Et je suis encore trop empotée pour me faire un coin confortable, je décide donc de me réchauffer comme ça, mais la position n'est pas confortable.
S'en est suivi 3 jours de contractions intenses, et surtout lorsque que j'allaitais.
J'ai cru revivre un travail d'accouchement pendant ces 3 jours, ce qui n'a pas facilité le démarrage de l'allaitement car je retirais Auguste du sein tellement j'avais mal et le remettais après la contraction et ainsi de suite.
Le lendemain 2 petits morceaux de placenta (comme de petits morceaux de foie) sont sortis et les saignements sont restés corrects, mais la crainte d'une hémorragie était là. Au bout de 4 jours j'ai retrouvé une partie de ma forme et ai recommencé mes activités quotidiennes mais je réalise que je marche comme une vielle dame, mon dos est rond, je suis encore pliée de
douleur. La réalité m'a vite rattrapé car 4 jours après j'étais de nouveau alitée avec 40 de fièvre. Le deuxième jour de fièvre Serge et moi nous décidons d'aller à l'hôpital (c'était un dimanche) afin de contrôler entre autre l'utérus. L'échographie montre la présence de sang dans l'utérus et le gyneco de garde décide de me mettre sous methergin et augmentin.

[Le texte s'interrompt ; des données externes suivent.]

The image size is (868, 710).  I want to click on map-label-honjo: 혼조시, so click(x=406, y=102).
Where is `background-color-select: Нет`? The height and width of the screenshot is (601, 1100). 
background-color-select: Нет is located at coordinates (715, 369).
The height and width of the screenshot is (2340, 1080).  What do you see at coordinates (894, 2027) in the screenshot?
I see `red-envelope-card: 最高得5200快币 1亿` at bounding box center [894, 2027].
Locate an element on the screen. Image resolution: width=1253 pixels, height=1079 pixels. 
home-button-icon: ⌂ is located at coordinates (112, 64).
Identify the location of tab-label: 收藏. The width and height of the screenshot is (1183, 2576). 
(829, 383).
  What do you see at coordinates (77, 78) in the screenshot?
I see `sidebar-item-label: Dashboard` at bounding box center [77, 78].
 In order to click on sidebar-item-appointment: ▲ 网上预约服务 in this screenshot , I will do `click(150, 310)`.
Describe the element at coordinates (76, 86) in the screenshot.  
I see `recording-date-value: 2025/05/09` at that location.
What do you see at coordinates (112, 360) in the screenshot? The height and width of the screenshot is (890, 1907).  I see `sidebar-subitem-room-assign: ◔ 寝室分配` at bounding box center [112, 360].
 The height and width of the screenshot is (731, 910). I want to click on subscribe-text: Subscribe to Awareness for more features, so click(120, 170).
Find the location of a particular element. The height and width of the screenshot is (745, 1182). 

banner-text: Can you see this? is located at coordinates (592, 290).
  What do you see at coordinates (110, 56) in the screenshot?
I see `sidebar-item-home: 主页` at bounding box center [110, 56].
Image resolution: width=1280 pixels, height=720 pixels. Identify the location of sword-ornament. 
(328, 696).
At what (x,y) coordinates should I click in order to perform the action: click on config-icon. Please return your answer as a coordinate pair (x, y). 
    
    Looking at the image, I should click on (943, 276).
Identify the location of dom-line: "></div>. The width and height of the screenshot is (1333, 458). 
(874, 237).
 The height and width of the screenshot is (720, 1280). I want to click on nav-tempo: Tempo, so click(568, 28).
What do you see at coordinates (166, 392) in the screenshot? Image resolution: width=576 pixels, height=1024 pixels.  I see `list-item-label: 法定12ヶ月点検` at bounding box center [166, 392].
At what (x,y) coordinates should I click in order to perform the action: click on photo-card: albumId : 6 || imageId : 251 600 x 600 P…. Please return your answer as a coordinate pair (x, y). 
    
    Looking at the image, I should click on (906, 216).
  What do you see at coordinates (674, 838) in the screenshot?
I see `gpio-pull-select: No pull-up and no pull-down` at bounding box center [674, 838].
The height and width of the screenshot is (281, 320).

Au bout du 2ème jour de traitement la fièvre tombe et nous rentrons (contre avis médical) chez nous.
Je continue le traitement homéopathique car l'echo de sortie montrait encore la présence de sang dans l'utérus. Petit à petit le sang s'élimine. Petit à petit la lactation s'installe péniblement. Petit à petit Auguste reprend du poids (qu'il avait perdu lors de
l'hospitalisation). Petit à petit je retrouve mon autonomie et nous pouvons enfin savourer le fruit de notre amour.

Je ne regrette pas ce qui a été vécu, je suis contente d'avoir accouché dans ce lieu qui m'est cher et qui me lie à vie avec lui.
Je tiens à dire que jamais je n'aurais pu accoucher de cette façon à l'hôpital même en ayant signé un contrat de naissance
Jamais on ne m'aurait laissé crier ainsi, serge n'aurait pas pu me mettre les compresses sur le dos, je n'aurais pas pu faire le tour de la table, Heidi n'aurait pas pu voir sortir son petit frère, je n'aurais pas pu me tremper dans l'eau chaude, et savourer le lever du jour ensoleillé par la fenêtre en face de l'endroit où je délivrais.
Cette expérience reste gravée dans ma mémoire, elle est unique dans la vie d'une femme, difficile mais magique.